Getting a lot of the following errors today with sites that are Uncategoized and Unverified, is there any way to modify the rule to avoid this error ?
Current Rule ID: 15381
Current Rule Name: Block URLs With Bad Reputation
Error Message: [WrongPropState] ARuleElem: RetrievePropertyValue: State of Property com.scur.engine.trustedsource.isunverified is kPropError.
this is due to the fact, that the TS SDK couldn't get the status of an URL from the cloud due to connectivity issues. This is an unfortunate behaviour that for the time being can only be resolved by disabling Cloud lookups. We are resolving this error in 7.0.2 by adding the possibility to react upon this error and not block in this case.
Thanks for the reply, has something changed in the cloud ? why are there suddenly connectivity issues which seem to be still ongoing ?
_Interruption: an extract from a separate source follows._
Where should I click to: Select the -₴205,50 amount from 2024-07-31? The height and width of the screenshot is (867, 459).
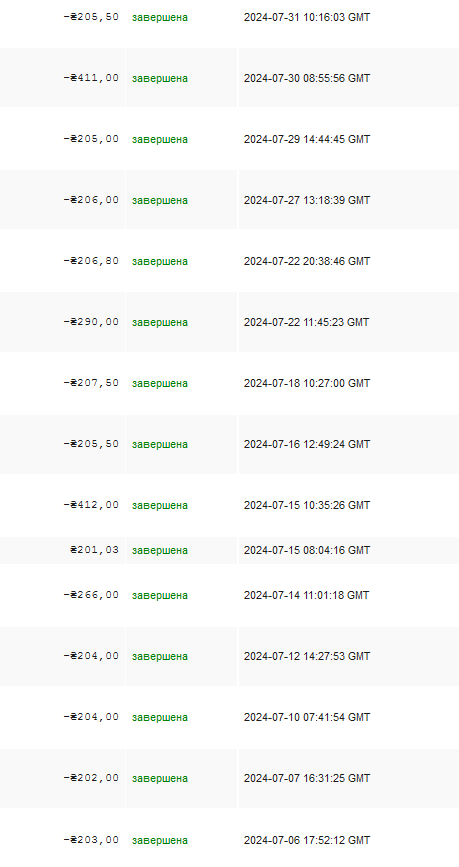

My problem is all uncategorised sites ( a lot ) are now failing with this error
It#s working here. Plese do me the favour and go to the shell of your MWG appliance.
From there do:
This should give you an output like:
mcapfelchen:~ michaelschneider$ host tunnel.web.trustedsource.org tunnel.web.trustedsource.org has address 18.104.22.168
Now try to ping the IP:
mcapfelchen:~ michaelschneider$ ping 22.214.171.124 PING 126.96.36.199 (188.8.131.52): 56 data bytes 64 bytes from 184.108.40.206: icmp_seq=0 ttl=47 time=26.478 ms 64 bytes from 220.127.116.11: icmp_seq=1 ttl=47 time=22.737 ms 64 bytes from 18.104.22.168: icmp_seq=2 ttl=47 time=24.253 ms 64 bytes from 22.214.171.124: icmp_seq=3 ttl=47 time=22.554 ms 64 bytes from 126.96.36.199: icmp_seq=4 ttl=47 time=22.991 ms
check if you can connect to port 443 on this IP.
telnet 188.8.131.52 443
What do you get?
Some additional Qs:
Have you changed your network in terms of having MWG working in a proxy chain?
Have you configured upstream proxies in MWG of any kind?
Is MWG allowed to reach out directly to the internet on port 443?
tunnel.web.trustedsource.org has address 184.108.40.206
Can't ping it but can telnet to port 443
Connected to 220.127.116.11.
Escape character is '^]'.
Haven't changed anything in network, it goes directly out on 443
The only thing that changes is the IP address of tunnel.web.trustedsource.org
Thanks for checking - just for the purpose of this test, could you please enter the IP we have just found into the TS configuration you are using and modify it to match mine below?
What happens then?
So you know - I just used 'your' IP and it works here with this server.
It's working now with the IP entered directly ( both IP's work )
Is it ok to use a set IP and if so which one ? I've also seen it resolved to 18.104.22.168 and 22.214.171.124
Should I untick "Do a forward DNS lookup to rate URLs" and "Do a backward DNS lookup for an unrated IP-based URLs" ?
What happens to uncategorised URL's in the cloud ?
I will forward the results fo this discussion to the ops team in charge of the servers.
The DNS checks are performed to add security in terms of if somebody is requesting an IP, we check if we have a URL for it, if somebody is requesting an URL we check if we find the IP in our categories.
Unrated URLs are queued and are being processed by autoraters, if these yield no results they are processed manually.
it is not only autorating! An autorate is attempted for certain categories that are easily definable, whereas a manual review by the global categorisation team is done in most cases, as a human interpretation is providing the best quality criteria you can get. Think about a website where they talk about s*x and anatomic aspects all the time - just autorating it will be difficult, given that it could be a medical page where these topics are discussed.